▸ **TEXT UNDER STUDY**:
--

French Toast Casserole

Another fact about me…I don’t like breakfast.  In fact eating early in the morning – yuck!

Maybe the fact that I’m NOT a morning person has everything to do with this.  I barely can think in the morning hours to get myself from my house to work, so breakfast is not a high point.  The only thing I have to have in the morning is my café con leche (coffee with milk, or café au latte, if we want to get fancy) if I don’t have that every morning, I’m a cranky person the rest of the day – which means no fun for anyone in my immediate vicinity.

But, I do love brunch. Not during the weekdays, only during the weekend, specifically Sunday brunch.

I think every city had that special brunch place that everyone like to go to.  The one that has the perfect Egg Benedict, or that bake egg with that yummy sauce, how about the bagel with lox or the fruit platters? Or if you are bad, like me, you like to skip all that protein and mosey over to the dark side of carbs. The one, with the sweet breads, Danishes, pies, quiches or the loaded pancakes and waffles.

--

▸ **DATA EXCERPT**:
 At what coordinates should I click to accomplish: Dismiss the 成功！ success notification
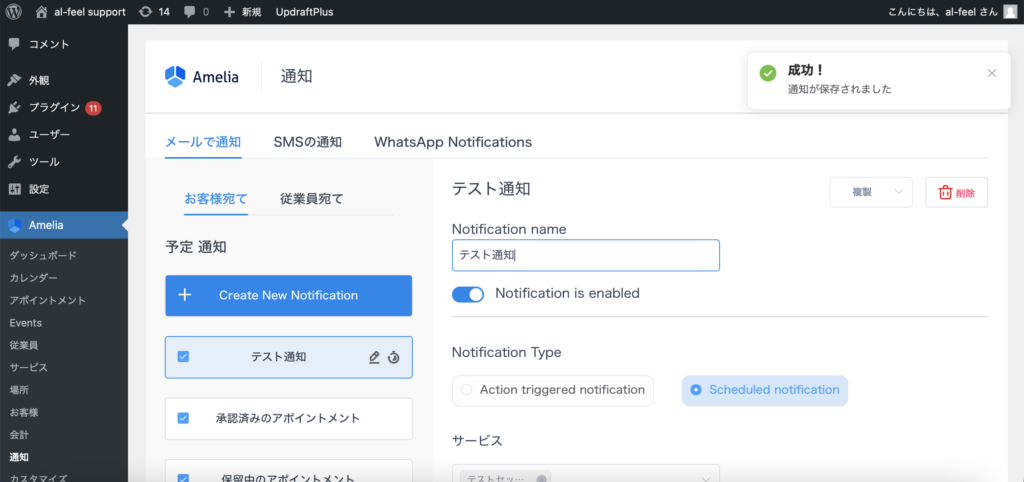coord(991,73)
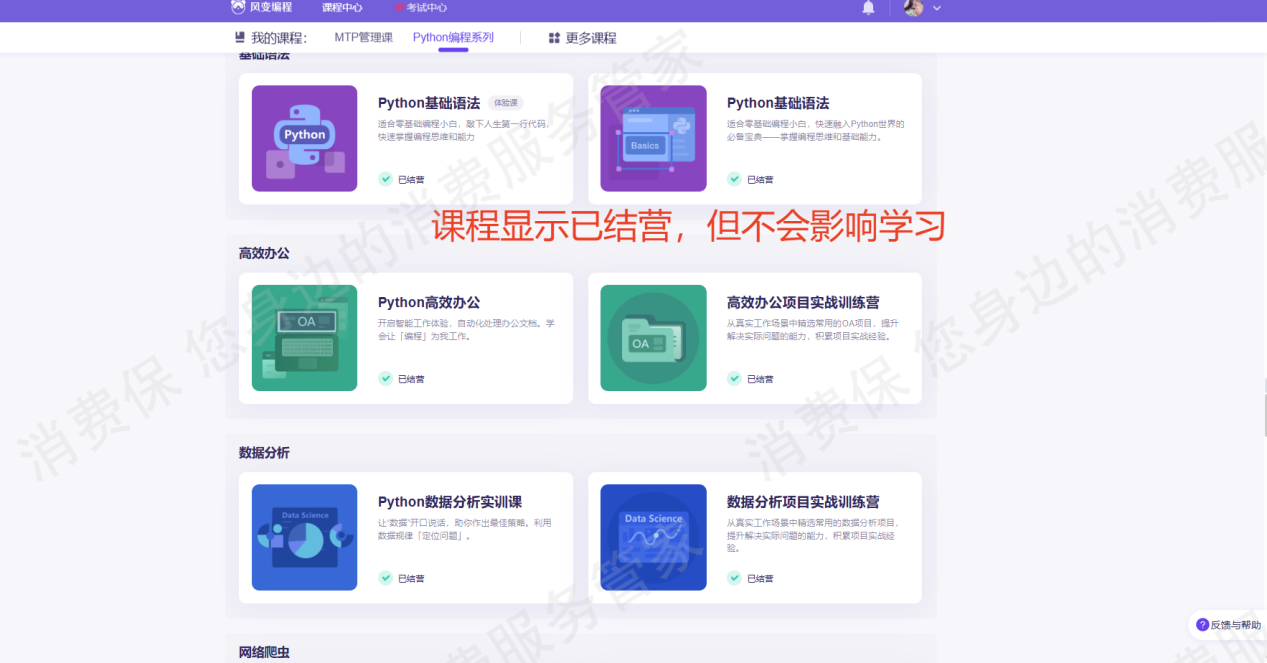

--

▸ **PROBLEM TO WORK ON**: Copy the French toast casserole post word for word, beginning at the words "Maybe the fact" and stopping after "specifically Sunday brunch.".

▸ **ANSWER BELOW**:
Maybe the fact that I’m NOT a morning person has everything to do with this.  I barely can think in the morning hours to get myself from my house to work, so breakfast is not a high point.  The only thing I have to have in the morning is my café con leche (coffee with milk, or café au latte, if we want to get fancy) if I don’t have that every morning, I’m a cranky person the rest of the day – which means no fun for anyone in my immediate vicinity.

But, I do love brunch. Not during the weekdays, only during the weekend, specifically Sunday brunch.